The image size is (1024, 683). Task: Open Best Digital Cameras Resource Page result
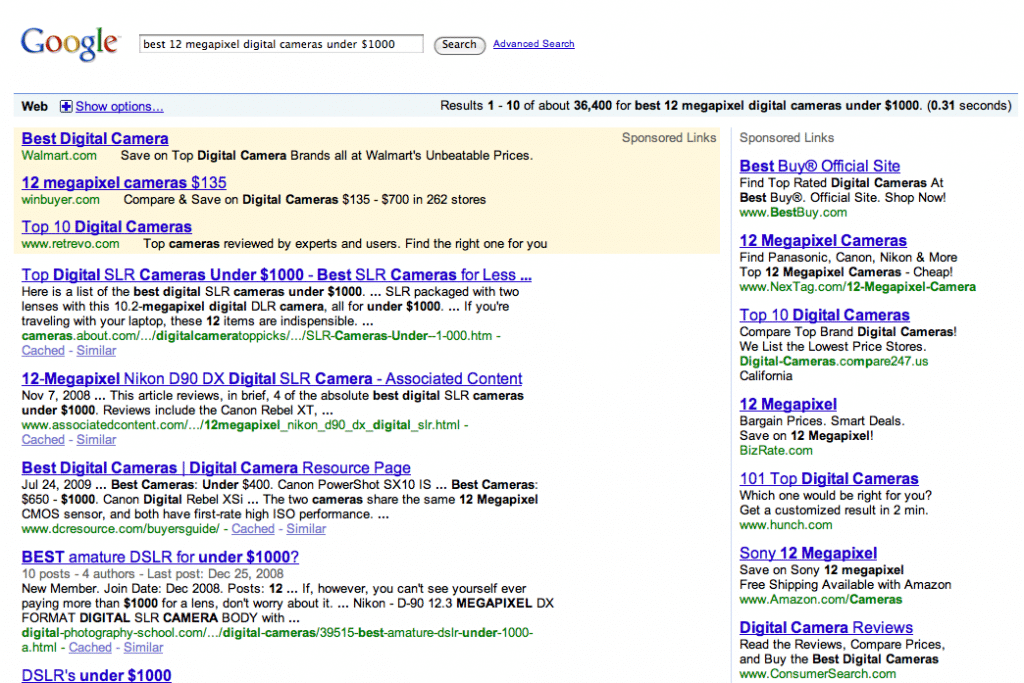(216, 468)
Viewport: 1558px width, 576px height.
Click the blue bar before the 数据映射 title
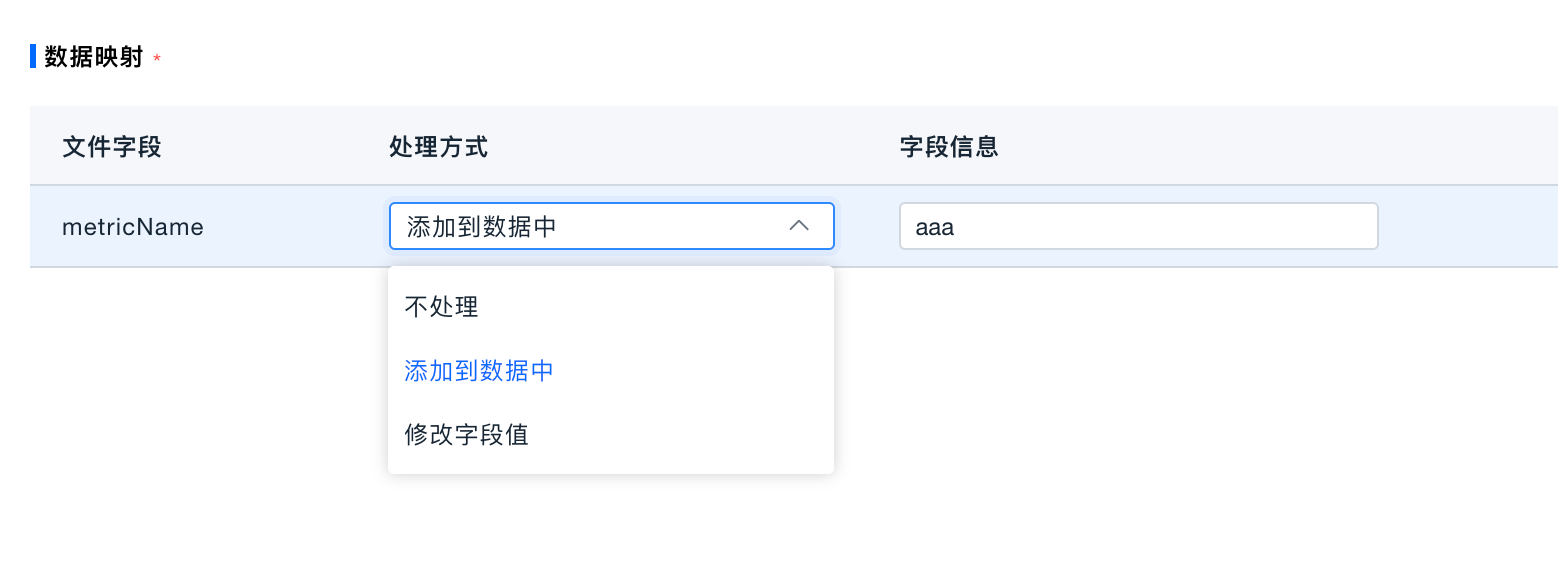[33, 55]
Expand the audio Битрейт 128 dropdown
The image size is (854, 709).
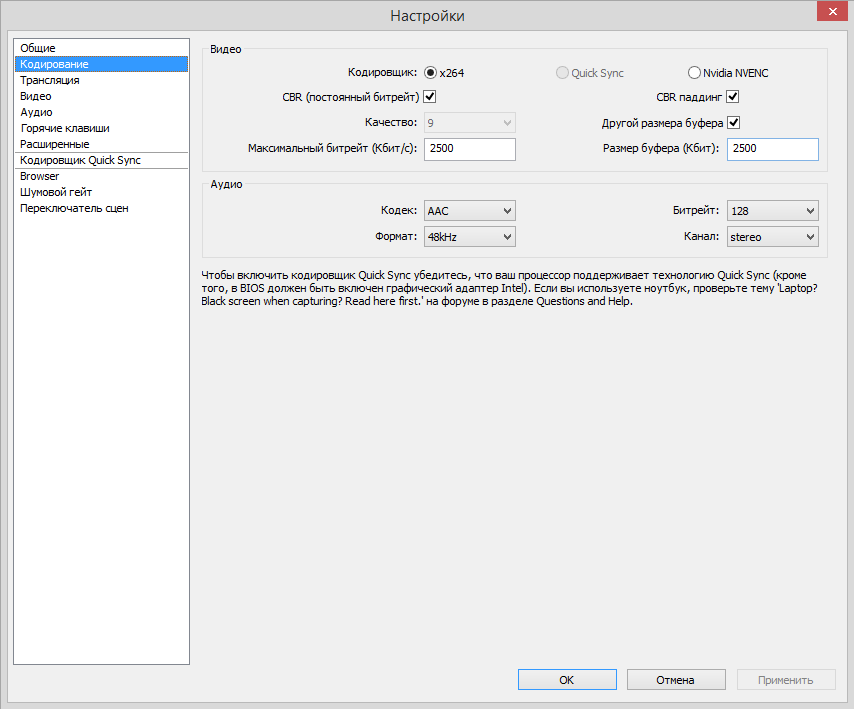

· · · ·

◆ **THE EXERCISE**
Can you format each line of the items above as a Markdown table with the columns "Row" and "Line", skipping blank lines and omitting the pictures?

◆ **RESPONSE FOR THIS EXERCISE**
| Row | Line |
|---|---|
| 1 | The image size is (1024, 683). Task: Open Best Digital Cameras Resource Page result |
| 2 | (216, 468) |
| 3 | Viewport: 1558px width, 576px height. |
| 4 | Click the blue bar before the 数据映射 title |
| 5 | [33, 55] |
| 6 | Expand the audio Битрейт 128 dropdown |
| 7 | The image size is (854, 709). |